**What to do:**
Please retype the material word for word, starting with the line containing "Where should I click to: Click the horizontal" and going on through the line containing "Click the Apply".

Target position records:
——————

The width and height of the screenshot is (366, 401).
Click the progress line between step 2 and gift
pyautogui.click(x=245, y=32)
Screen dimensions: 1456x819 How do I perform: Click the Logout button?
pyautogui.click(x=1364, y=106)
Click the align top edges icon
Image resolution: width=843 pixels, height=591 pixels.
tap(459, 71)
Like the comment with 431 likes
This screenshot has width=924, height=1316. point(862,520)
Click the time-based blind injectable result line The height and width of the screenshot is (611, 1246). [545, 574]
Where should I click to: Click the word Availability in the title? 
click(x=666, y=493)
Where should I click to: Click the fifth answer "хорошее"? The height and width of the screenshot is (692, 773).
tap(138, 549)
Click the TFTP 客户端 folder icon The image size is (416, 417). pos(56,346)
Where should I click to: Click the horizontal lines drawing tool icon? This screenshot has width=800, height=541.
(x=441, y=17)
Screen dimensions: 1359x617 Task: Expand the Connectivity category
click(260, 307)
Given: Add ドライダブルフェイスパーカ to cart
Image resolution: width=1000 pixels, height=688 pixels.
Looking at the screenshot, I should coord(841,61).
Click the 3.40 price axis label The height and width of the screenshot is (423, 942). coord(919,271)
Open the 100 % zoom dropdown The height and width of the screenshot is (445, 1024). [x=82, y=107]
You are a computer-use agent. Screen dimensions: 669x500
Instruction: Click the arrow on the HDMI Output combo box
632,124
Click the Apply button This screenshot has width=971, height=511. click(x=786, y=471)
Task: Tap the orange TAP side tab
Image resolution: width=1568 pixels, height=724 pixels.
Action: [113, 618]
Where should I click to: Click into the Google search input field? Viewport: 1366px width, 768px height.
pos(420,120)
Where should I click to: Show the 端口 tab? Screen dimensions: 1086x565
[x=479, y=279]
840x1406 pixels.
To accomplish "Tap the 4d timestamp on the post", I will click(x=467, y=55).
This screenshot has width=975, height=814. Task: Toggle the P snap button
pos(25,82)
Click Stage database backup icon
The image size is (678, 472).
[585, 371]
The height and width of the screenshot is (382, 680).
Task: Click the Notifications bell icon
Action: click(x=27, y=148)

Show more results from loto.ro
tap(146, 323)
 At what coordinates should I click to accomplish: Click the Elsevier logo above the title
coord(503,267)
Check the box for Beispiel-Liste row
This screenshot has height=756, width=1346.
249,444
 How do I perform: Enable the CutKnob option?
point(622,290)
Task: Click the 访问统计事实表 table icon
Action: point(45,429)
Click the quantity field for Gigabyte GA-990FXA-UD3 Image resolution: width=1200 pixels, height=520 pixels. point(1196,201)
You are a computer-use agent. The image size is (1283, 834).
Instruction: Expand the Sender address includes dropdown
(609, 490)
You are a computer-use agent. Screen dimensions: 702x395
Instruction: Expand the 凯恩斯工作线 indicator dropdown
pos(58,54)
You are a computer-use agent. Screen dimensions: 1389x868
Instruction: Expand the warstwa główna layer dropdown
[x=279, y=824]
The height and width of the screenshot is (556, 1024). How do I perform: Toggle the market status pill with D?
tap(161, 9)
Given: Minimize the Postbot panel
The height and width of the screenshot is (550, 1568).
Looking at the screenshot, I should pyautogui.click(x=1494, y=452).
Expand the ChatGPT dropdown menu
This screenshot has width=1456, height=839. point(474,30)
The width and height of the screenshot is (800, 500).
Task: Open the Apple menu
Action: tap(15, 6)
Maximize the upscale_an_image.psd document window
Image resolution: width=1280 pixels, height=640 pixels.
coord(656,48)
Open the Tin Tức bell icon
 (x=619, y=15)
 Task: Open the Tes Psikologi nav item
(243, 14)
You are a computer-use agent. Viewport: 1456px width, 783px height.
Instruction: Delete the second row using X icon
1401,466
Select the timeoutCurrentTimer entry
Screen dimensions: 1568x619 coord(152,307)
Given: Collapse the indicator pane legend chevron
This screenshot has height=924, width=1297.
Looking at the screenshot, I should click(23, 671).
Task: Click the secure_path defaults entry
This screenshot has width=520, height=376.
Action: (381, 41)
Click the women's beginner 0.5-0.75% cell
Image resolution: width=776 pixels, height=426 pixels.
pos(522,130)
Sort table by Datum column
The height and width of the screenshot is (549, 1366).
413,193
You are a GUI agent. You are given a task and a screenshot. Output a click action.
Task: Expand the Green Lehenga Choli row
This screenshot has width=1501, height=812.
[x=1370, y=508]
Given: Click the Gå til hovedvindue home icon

——————

**Result of this task:**
Where should I click to: Click the horizontal lines drawing tool icon? This screenshot has width=800, height=541.
(x=441, y=17)
Screen dimensions: 1359x617 Task: Expand the Connectivity category
click(260, 307)
Given: Add ドライダブルフェイスパーカ to cart
Image resolution: width=1000 pixels, height=688 pixels.
Looking at the screenshot, I should coord(841,61).
Click the 3.40 price axis label The height and width of the screenshot is (423, 942). coord(919,271)
Open the 100 % zoom dropdown The height and width of the screenshot is (445, 1024). [x=82, y=107]
You are a computer-use agent. Screen dimensions: 669x500
Instruction: Click the arrow on the HDMI Output combo box
632,124
Click the Apply button This screenshot has width=971, height=511. click(x=786, y=471)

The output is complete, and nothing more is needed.